Ehrenamt in Burbach
Im Interview: Beate Diehl, Backesgruppe Heimatverein „Alte Vogtei Burbach“
Am 24. Mai findet in der Hickengrundhalle in Niederdresselndorf der erste Burbacher Ehrenamtstag statt. Rund 30 Gruppen, Vereine und Institutionen aus den neun Dörfern der Gemeinde präsentieren sich dort unter dem Motto „Markt der Möglichkeiten – Generationen miteinander“. In den folgenden Ausgaben von „Burbach Informiert“ stellen wir Ihnen ehrenamtlich aktive Menschen und ihre Arbeit vor. Diesmal Beate Diehl,65. Jahre, 2. Vorsitzende des Heimatvereins „Alte Vogtei Burbach“ und Ansprechpartnerin der Backesgruppe Burbach.
Hallo Frau Diehl, wie sind Sie zu Ihrem Ehrenamt gekommen?
Ich bin seit 1980 in der Backesgruppe tätig. Meine Schwiegermutter sagte zu mir: „ Kind, jede junge Frau übernimmt in Burbach ein Ehrenamt, entweder Rotes Kreuz, Frauenhilfe der ev. Kirche (ging nicht, bin katholisch) oder man wird Backesfrau. Backes gefiel mir sofort und es gab zur gleichen Zeit einen Aufruf in der Zeitung, dass junge Frauen zum Brotbacken gesucht werden.
Sie sind ja schon einige Zeit dabei. Wie hat sich die Tätigkeit verändert?
Es war alle vier Wochen eine harte Arbeit, zumal man den Teig noch mit den Händen in einem Trog kneten musste. Mit der Zeit bekamen wir aber eine Knetmaschine und das war dann doch eine Erleichterung. Seit dieser Zeit backen wir von April bis Oktober. Es ist für uns Frauen (und ein tatkräftiger Mann) selbstverständlich, dass wir diese Arbeit ehrenamtlich tun.
Was macht Ihnen besonders viel Freude?
Es macht mir immer wieder Freude, wenn wir als Backesgruppe von Grundschulen gefragt werden, ob wir mit den Kindern Brotbacken können. In diesem Jahr wird die Grundschule Burbach 100 Jahre und da ist es für uns selbstverständlich, dass wir den Kindern altes Brauchtum vorleben. Wir werden mit den Kindern Brotbachen (natürlich auch Pizza) und mit einer Klasse in den Hauberg gehen und Schanzen fertigen. Die Kinder sind mit solch einer Freude dabei, dass es uns immer wieder bestärkt, dieses Ehrenamt zu übernehmen.

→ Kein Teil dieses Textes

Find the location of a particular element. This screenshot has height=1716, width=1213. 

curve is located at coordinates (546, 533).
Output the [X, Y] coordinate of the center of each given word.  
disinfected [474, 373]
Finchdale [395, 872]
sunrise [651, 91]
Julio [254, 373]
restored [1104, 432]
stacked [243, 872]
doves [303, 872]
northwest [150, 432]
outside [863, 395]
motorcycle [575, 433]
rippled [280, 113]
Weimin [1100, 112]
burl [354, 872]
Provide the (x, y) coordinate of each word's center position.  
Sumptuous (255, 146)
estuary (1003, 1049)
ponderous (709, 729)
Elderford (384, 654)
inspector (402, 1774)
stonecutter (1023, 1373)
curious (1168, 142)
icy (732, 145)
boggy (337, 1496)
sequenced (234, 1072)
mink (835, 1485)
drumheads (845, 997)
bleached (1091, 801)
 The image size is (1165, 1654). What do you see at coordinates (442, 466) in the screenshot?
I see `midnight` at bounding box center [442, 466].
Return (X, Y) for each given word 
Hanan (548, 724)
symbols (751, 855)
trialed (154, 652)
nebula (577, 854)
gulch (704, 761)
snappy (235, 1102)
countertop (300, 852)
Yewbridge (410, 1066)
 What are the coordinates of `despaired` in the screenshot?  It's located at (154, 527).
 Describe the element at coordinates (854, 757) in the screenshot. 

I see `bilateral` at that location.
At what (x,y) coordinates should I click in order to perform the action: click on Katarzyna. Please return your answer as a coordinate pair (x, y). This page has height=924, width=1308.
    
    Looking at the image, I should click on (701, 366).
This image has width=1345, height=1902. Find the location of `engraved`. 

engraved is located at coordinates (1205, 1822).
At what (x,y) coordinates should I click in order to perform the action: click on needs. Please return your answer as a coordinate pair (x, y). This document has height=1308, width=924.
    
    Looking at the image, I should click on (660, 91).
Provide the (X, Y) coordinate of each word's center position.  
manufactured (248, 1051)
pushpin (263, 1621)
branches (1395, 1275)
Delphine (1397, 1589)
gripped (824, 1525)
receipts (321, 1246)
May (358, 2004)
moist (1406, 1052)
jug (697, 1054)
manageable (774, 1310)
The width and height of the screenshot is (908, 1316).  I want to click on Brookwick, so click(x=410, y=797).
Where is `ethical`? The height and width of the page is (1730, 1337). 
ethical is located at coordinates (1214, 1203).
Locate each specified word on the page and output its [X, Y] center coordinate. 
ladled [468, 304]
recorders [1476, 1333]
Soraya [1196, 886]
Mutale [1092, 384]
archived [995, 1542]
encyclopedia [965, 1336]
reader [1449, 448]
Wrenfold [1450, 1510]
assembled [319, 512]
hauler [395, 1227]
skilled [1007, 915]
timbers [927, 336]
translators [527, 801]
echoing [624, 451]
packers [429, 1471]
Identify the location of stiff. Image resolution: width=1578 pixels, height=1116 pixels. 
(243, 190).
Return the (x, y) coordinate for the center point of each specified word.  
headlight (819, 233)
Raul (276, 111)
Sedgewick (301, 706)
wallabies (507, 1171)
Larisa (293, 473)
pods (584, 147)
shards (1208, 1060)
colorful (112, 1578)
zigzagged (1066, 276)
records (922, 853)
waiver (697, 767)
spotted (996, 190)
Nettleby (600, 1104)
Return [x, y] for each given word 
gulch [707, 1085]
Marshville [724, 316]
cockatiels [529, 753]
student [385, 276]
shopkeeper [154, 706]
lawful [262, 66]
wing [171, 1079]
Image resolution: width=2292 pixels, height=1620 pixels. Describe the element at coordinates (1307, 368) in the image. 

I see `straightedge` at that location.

Backen im Backes erfordert viel Vorbereitung. Schanzen binden, etc. Es ist eine gute Teamleistung oder?
Natürlich könnten wir nicht alle diese ehrenamtliche Arbeit leisten, wenn wir im Hintergrund nicht unsere fleißigen Helfer hätten. Waldemar Herr ist immer mit seinem Trecker zur Stelle, wenn es heißt: „Beate, morgen kommst du mit noch zwei Frauen, Albert Scholko hat Schanzen gemacht, ich habe Birken umgehauen und die müssen geholt werden.“ Da gibt es kein Murren, wir sind zur Stelle.
Auch bei zusätzlichen Festen (oder Brote schmieren beim Museumsfest) haben wir keine Schwierigkeiten unsere Freundinnen zu fragen, ob sie uns ehrenamtlich helfen. Sie sind immer für uns da, obwohl sie auch ehrenamtlich schon in anderen Vereinen tätig sind.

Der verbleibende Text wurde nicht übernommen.